CEAs and CUAs typically rely on data from clinical trials, observational studies, and other quantitative sources to estimate the incremental costs and health outcomes associated with the new technology. These analyses often incorporate advanced techniques like decision-analytic modeling, probabilistic sensitivity analyses, and Markov models to synthesize evidence from multiple sources and account for uncertainty and variability in the data.
Budget impact analyses, which assess the financial implications of adopting a new technology within a healthcare system, heavily depend on quantitative data on factors such as the target population size, expected utilization rates, unit costs and resource use patterns. These analyses may also leverage epidemiological data, claims data and other quantitative sources to estimate the budgetary impact accurately.

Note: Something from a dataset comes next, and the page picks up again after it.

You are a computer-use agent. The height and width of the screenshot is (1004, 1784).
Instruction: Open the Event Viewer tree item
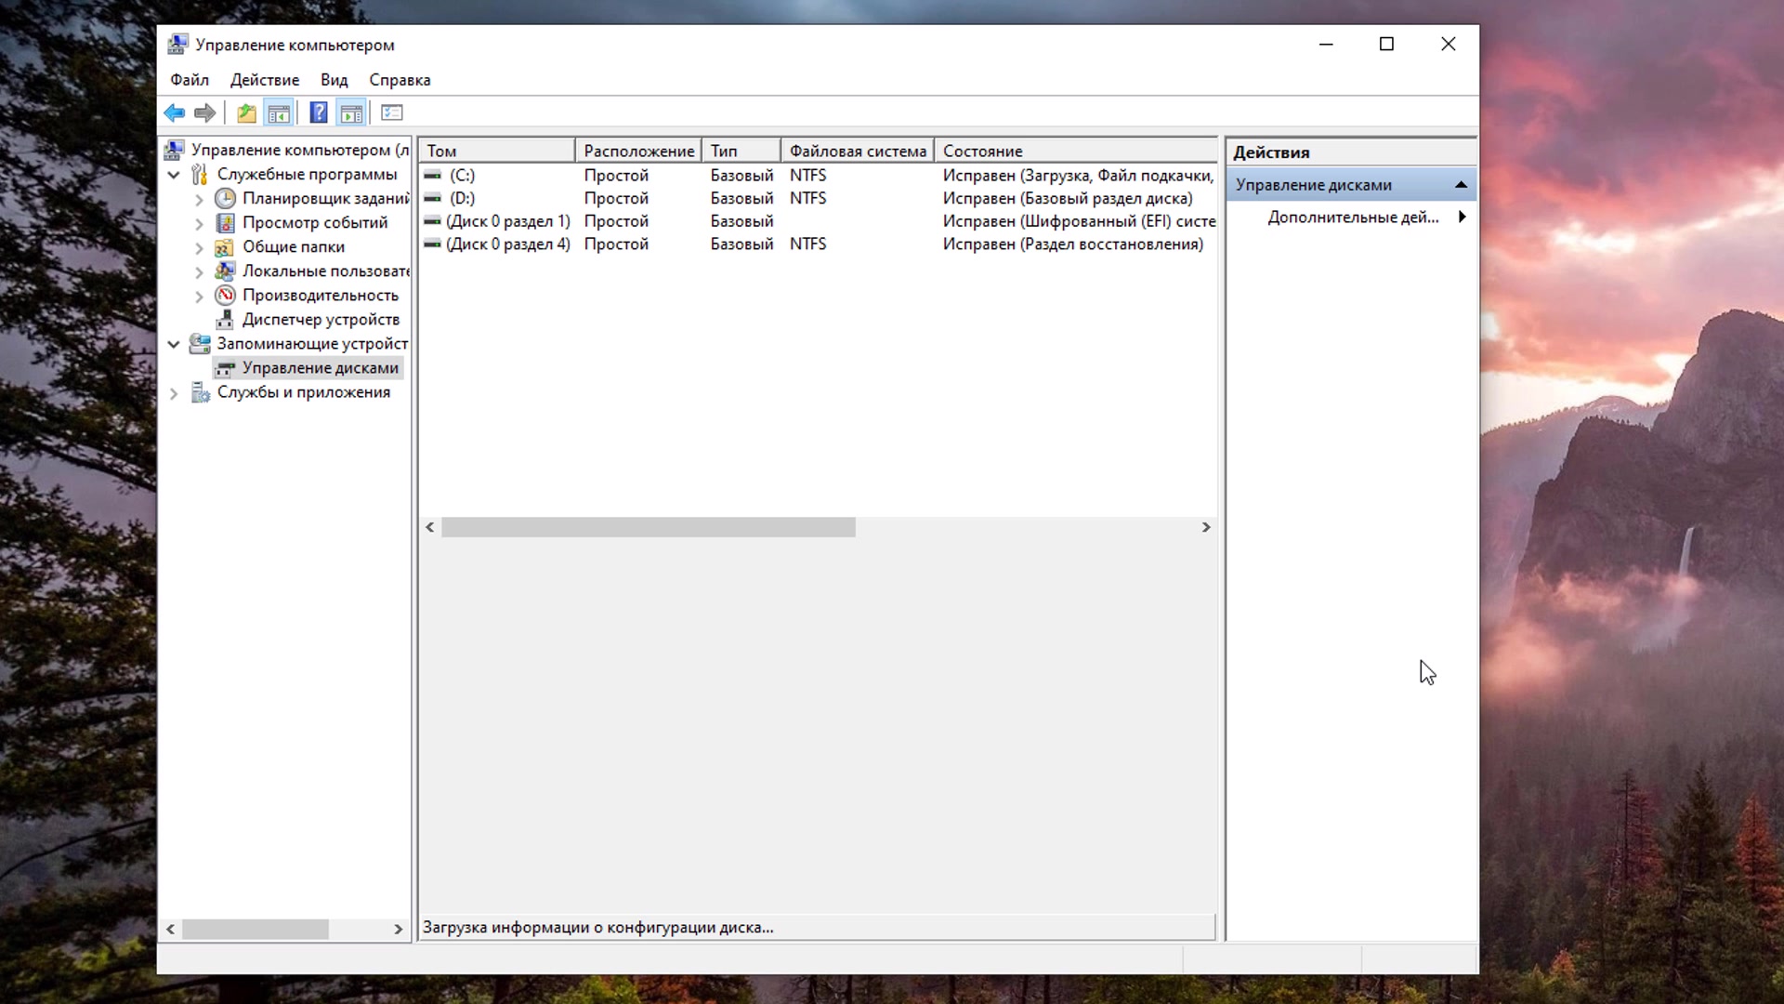coord(315,222)
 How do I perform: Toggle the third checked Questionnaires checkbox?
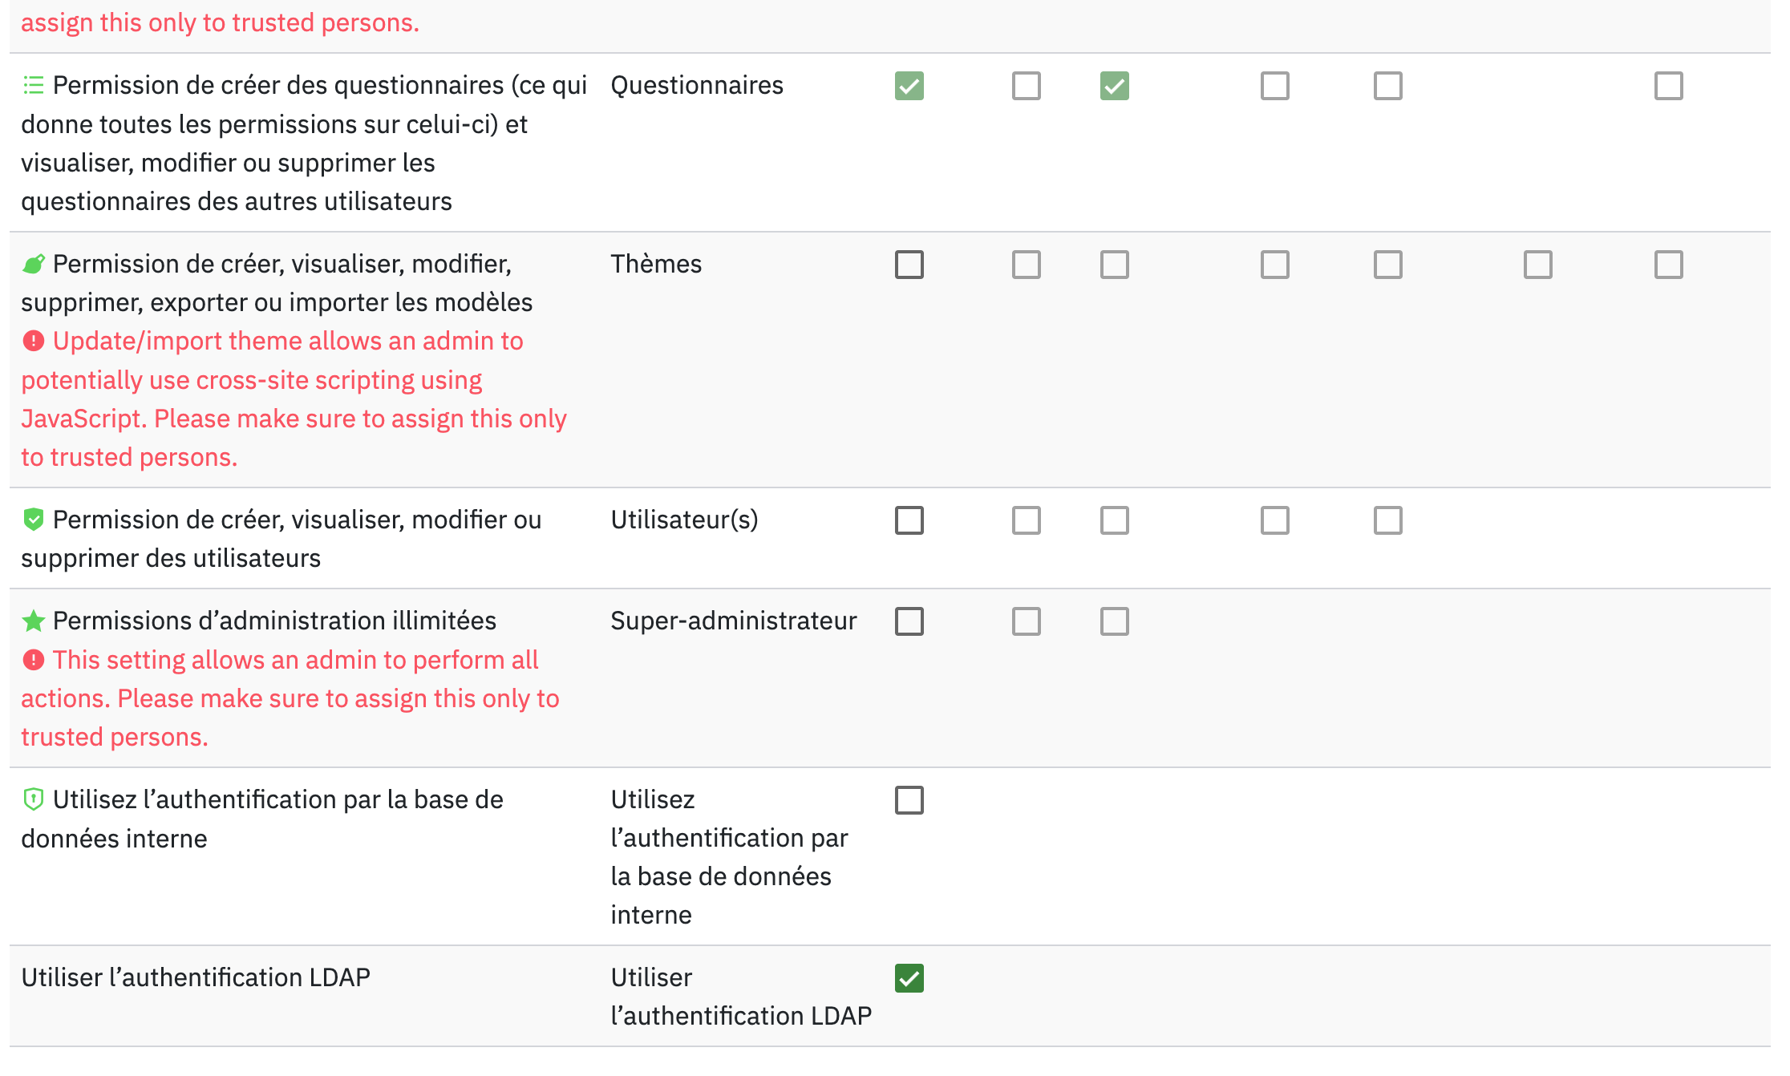(x=1114, y=86)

Fostering Evidence-Based Decision-Making
By providing robust quantitative evidence on clinical and economic aspects, HTA equips decision-makers with the necessary information to make informed choices about the allocation of limited healthcare resources. This evidence-based approach promotes transparency, accountability, and the efficient use of resources, ultimately contributing to the sustainability and equity of healthcare systems.
Furthermore, quantitative research in HTA supports the development of guidelines and recommendations for clinical practice, reimbursement policies, and resource allocation decisions. By synthesizing and critically appraising the available quantitative evidence, HTA bodies can provide evidence-based guidance to healthcare providers, policymakers, and other stakeholders, fostering the responsible adoption and appropriate use of new health technologies.

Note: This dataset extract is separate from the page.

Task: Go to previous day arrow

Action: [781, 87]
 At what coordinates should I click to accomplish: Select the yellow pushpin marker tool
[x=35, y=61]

In conclusion, quantitative research plays a crucial role in HTA by providing the empirical foundation for assessing the clinical effectiveness and economic implications of new health technologies. Through rigorous quantitative analyses, HTA can support evidence-based decision-making, promote the efficient allocation of resources, and contribute to the overall quality, equity and sustainability of healthcare systems.